The three artists featured are Aijaz Anwar from Lahore, Ghulam Shabbier from Peshawar and Ghalib Baqar from Karachi. With art pieces on various aspects of cultural, political and social issues, the artists sometimes project an idealistic visual environment within their personal style of aesthetic expression. They shared their views about how their cities have changed and become rather volatile playgrounds for violence in the last few decades.

Aijaz Anwar said, “Lahore, the cultural capital of Pakistan, is today infested with lop-sided psychopaths, who, in all their ignorance, want to destroy what our fathers had so painstakingly put together over the centuries to give it [the city] a typical oriental look.” “My humble endeavour is to highlight the glory in peril. We shall not let the forces of ignorance destroy the tranquillity of it. The light and shade falling over the projecting jharokas, the textured masonry, people in the streets below; they need all our protection, morally and practically, against the bigotry,” he said. Peshawar is one of the seven oldest cities in the world, according to Ghulam Shabbier. The lives and culture of Peshawaris has evolved over thousands of years.

Until recently, the people of Peshawar used to do business, on the one hand, with Russia, and on the other, with India. “The change of kings had a deep effect on the fortunes of this city and its people,” he said. But by the same token, Peshawar and its natives suffered tremendously as well. The two events that have had profoundly affected the city were the Bolshevik revolution of Russia and the Russian invasion of Afghanistan, he said.

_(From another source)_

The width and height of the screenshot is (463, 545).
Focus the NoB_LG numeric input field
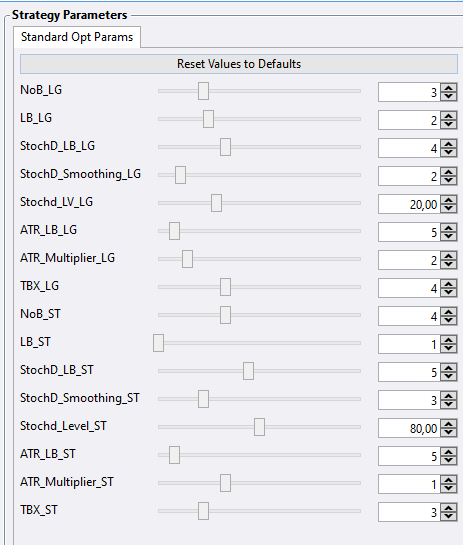(x=409, y=92)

The revolution turned the riches of Peshawar to rags overnight, while the Russian invasion brought millions of Afghanis to the relatively small city of Peshawar, destroying the fragile infrastructure and diluting the Peshawari culture further, he said. “I was born in Peshawar and have lived here for most of my life. I have portrayed the life of my city and its people as it once was, as I remember it from my childhood and as I wish it to be,” Shabbier said. Ghalib Baqar depicts the situation of the Afghan jihad during the 1980s. The jihad had a negative impact on art and culture in Pakistani society when rulers tried to impose their own strict codes and moral standards in a bid to introduce a puritan culture in the country.

But even after the Afghan jihad ended, the situation continued to deteriorate in Peshawar, as many jihadi offshoots emerged. They recruited young boys to continue jihad in Pakistan and the rest of the world. Sectarian violence, deteriorating law and order, attacks on theatres, and suicide bombings in public places have thrust the major urban centres of the country, including Karachi and Lahore, into an unending nightmare, Baqar said. Nomad will extend this topic, ‘Mera Shehr’, to other cities in Pakistan, said Nageen Hyat, Director of the gallery.

Published in the Express Tribune, May 18th, 2010.